§ REQUIRED ACTION: Although the records contain pictures, print none of them; print exactly the lines from the one with "Instruction: Expand the" through the last line.

§ DATA FOR THIS TASK:
-*-*-

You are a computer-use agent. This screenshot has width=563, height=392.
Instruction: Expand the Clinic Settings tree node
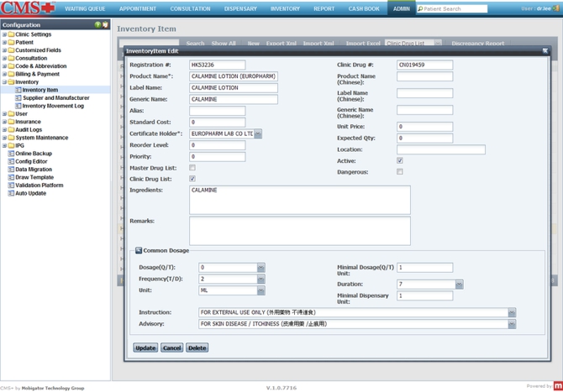[4, 34]
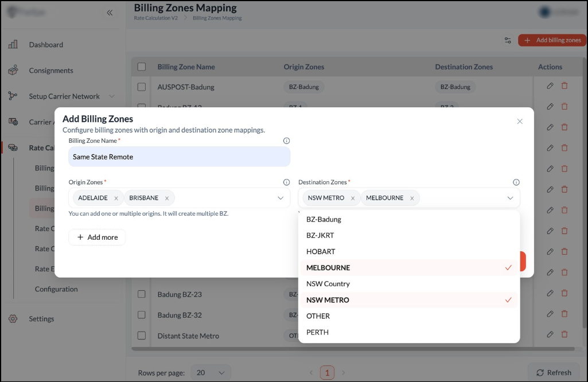Check the checkbox next to Badung BZ-23
This screenshot has height=382, width=588.
141,294
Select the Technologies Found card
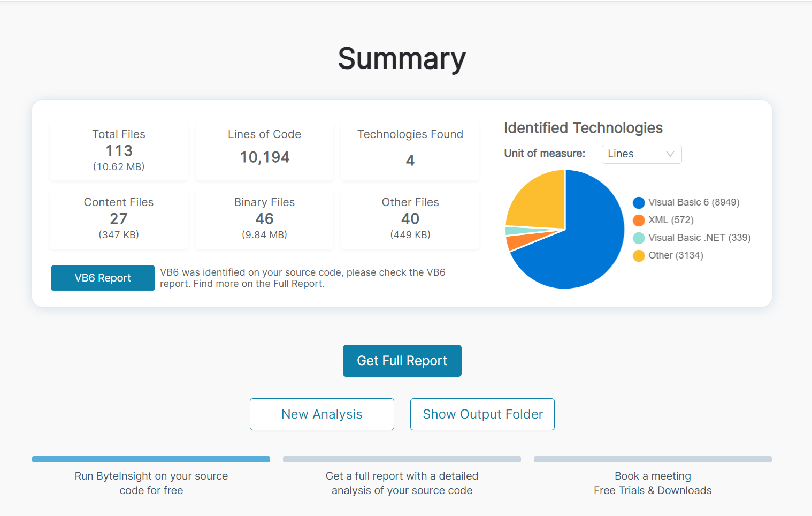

-*-*-

§ ANSWER SECTION:
Instruction: Expand the Clinic Settings tree node
[4, 34]
Check the checkbox next to Badung BZ-23
This screenshot has height=382, width=588.
141,294
Select the Technologies Found card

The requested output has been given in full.